Condannato a Messina lo stalliere che abusava a morte della cavalla
La Lav: crudeltà efferata, occorrono nuove norme per combattere la zooerastia
Sevizie e abusi sessuali ai danni di una cavalla incinta, fino a provocarle un aborto e a portarla alla morte: di questi gravissimi reati era accusato B. S., classe 1983, stalliere, condannato dal Tribunale di Messina per il reato di maltrattamento di animali aggravato dalla morte (art. 544 ter, comma 3 del Codice Penale), a due anni di reclusione, pena sospesa, con liquidazione del danno in separata sede ma con la provvisionale di 5mila euro e liquidazione di spese legali in favore della Lav.
La pubblica accusa, Liliana Todaro, aveva chiesto e ottenuto per l'imputato la citazione diretta a giudizio davanti al giudice monocratico del Tribunale di Messina, per rispondere in particolare dei reati di maltrattamento (reato p. e p. dall'art. 81, 544 ter comma 3 c.p.) "perché - si legge nel decreto di citazione a giudizio - in più occasioni, sottoponeva a sevizie una cavalla consumando rapporti sessuali con l'animale. In particolare, abusava sessualmente della cavalla, in stato di gravidanza, con il proprio organo genitale e con altri attrezzi impropri, determinando atroci sofferenze a cui è seguito il distacco della placenta, l'aborto e, infine, la morte".
Inoltre c’era l’accusa di danneggiamento (reato p. e p dall'art.635 c.p.) "per avere, mediante la condotta descritta, irrimediabilmente reso inservibile la cavalla-fattrice".
"Una vicenda di inaudita gravità ed efferata violenza, con epilogo mortale - afferma la Lav. - Ad inchiodare il colpevole le sequenze video di alcune telecamere interne che avrebbero ripreso gli abusi sessuali. Anche se il colpevole è stato condannato nulla potrà riparare alle sofferenze e alla morte inflitte con tale sadismo".

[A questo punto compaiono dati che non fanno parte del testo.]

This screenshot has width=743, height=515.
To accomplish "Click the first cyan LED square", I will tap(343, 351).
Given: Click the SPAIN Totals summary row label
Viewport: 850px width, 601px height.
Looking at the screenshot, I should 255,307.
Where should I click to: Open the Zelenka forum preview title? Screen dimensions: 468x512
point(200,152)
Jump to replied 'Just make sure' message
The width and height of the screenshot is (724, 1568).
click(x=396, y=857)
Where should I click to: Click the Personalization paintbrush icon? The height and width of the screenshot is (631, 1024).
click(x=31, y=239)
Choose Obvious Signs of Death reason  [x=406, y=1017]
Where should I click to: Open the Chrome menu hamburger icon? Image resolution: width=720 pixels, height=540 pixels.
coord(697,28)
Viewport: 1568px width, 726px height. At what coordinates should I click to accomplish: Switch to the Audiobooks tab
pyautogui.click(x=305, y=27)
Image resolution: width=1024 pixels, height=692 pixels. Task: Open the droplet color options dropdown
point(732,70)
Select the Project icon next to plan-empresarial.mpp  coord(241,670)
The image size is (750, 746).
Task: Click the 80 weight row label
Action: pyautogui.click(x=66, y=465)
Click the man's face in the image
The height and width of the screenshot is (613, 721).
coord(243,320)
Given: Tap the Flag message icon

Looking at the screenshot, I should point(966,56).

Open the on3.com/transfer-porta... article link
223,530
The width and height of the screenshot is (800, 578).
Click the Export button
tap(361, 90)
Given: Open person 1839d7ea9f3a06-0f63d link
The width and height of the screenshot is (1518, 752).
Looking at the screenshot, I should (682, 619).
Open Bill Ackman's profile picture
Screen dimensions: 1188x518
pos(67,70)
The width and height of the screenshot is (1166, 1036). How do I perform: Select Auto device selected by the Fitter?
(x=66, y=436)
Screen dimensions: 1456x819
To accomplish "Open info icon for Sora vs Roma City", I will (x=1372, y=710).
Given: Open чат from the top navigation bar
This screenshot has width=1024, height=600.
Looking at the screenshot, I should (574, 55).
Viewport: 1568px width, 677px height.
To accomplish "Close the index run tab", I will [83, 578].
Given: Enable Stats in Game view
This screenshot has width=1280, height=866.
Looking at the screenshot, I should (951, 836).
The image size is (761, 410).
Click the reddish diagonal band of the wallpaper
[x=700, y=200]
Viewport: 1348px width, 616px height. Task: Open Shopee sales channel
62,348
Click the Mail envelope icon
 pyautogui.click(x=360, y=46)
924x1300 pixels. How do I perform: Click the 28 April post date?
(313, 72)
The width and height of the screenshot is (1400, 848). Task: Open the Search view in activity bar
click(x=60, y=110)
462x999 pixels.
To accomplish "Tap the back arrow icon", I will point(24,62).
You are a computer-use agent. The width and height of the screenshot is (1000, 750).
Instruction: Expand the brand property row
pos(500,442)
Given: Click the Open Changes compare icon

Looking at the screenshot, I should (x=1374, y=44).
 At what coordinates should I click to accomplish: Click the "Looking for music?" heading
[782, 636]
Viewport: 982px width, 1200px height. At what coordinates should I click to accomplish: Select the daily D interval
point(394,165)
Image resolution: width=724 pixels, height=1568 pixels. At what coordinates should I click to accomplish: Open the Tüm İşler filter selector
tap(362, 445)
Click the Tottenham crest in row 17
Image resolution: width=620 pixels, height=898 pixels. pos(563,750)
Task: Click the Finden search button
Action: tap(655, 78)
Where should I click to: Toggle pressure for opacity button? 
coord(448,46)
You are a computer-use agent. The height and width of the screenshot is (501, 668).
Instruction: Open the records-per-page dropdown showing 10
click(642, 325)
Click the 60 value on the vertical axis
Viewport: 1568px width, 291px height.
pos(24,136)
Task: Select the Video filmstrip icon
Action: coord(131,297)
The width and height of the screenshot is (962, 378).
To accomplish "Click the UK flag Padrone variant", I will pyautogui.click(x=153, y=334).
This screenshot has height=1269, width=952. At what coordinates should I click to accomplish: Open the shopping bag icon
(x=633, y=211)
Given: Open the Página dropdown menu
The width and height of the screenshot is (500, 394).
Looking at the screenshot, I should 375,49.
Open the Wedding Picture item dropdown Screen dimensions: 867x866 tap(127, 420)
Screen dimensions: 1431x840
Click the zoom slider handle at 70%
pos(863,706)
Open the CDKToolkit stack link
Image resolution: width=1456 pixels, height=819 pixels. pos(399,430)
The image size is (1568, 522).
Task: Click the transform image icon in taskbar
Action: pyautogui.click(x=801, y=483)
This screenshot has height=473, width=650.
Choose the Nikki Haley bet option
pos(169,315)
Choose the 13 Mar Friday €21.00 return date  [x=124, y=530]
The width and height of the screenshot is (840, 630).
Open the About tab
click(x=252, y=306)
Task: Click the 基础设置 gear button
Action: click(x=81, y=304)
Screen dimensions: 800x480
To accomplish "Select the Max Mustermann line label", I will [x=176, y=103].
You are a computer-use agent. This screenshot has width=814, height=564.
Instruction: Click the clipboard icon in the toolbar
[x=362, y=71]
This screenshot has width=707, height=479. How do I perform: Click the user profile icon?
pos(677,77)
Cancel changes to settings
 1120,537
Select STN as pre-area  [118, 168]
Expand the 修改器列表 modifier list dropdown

La zooerastia è un disturbo sessuale caratterizzato dall'eccitazione erotica o dalla fantasia di avere rapporti sessuali con animali, o dal praticare attività sessuali con gli stessi in modo non occasionale. Per la Lav è necessaria un'articolata rivisitazione della questione anche sotto il profilo della tutela penale e una giusta collocazione del precetto in seno al Codice penale prevedendo apposite disposizioni punite con la reclusione e la multa.